病院内にいるすべての人間を避難させることは適わず、動くことのできない患者、逃げるわけにはいかない医師や看護士に、それを置いての避難を拒否する者が大勢いるらしい。場所が病院であるために中で無線の類が使えず、それらの報告をするのにも有線電話を探さなければならない。それが余計な苦労となっているようでもあった。
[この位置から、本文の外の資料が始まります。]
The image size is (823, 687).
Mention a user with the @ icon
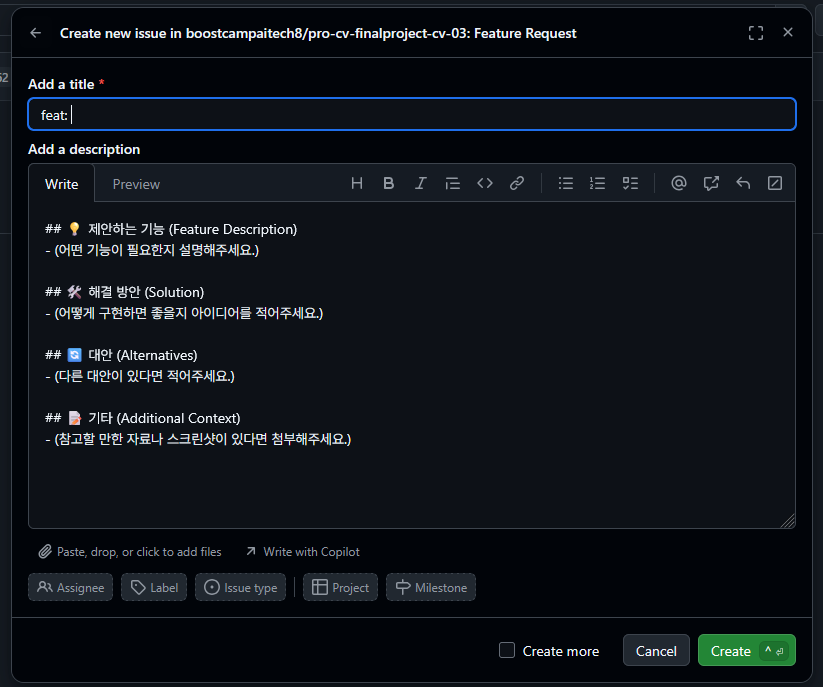click(x=679, y=183)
そしてやっぱり、こういうところに必ずいるのが厄介な人達。
《報告します! なんらかのカルト団員とみられる者数名、病室に閉じ籠って避難を拒絶しています! 「予知など当たるわけがなく、爆発も起きるわけがないのだから、逃げる必要はない」と主張! 「予知システムを廃止しろ」と叫んでいます!》
《我々を騙そうとしても無駄だーっ! すべての予知は冤罪であーる! システムを廃止さえすれば、このような事はそもそも起きなーい! だから予知などは廃止しろーっ!》
《あんた達、バカじゃないの? 予知なんてね、当たらないのよ。当たらないの! 今まで全部外れているの。なのに信じているなんてバーカとしか思えなーい!》
「あらあら。こんなのまで拾って文字にしちゃってる」
と佐久間(さくま)ひとみさんが言った。
「まあな」と木村満(きむらみつる)班長。「『予知がなけりゃあこのテロもない』っていうのは間違いでもないだろうが」
「やっぱり〈前提〉だと思う?」
「だろ。予知で未然に防がれるのが前提でなきゃ、産婦人科に爆弾なんて――」
「愉快テロ」
佐久間さんは窓から下を見て言った。
「けど、これはいくらなんでも――」
おれも下を覗き見た。病院からゾロゾロと人が吐き出されてくるが、中には杖をついてる者や、車椅子に乗った者、包帯でグルグル巻きになっているのや、〈点滴ポール〉とでも言うのか、薬液の袋を上から吊ったキャスター台を手で押して、それとチューブで繋がっている者までいる。
介護なしには歩けもしない老人や、なんとか動かすことはできるがストレッチャーで運び出さねばならない患者――そうした人々の扱いにゲンジョウに入った者らが苦慮しているのが、ケータイの液パネだけでなく実際に眼で見る光景に現れていた。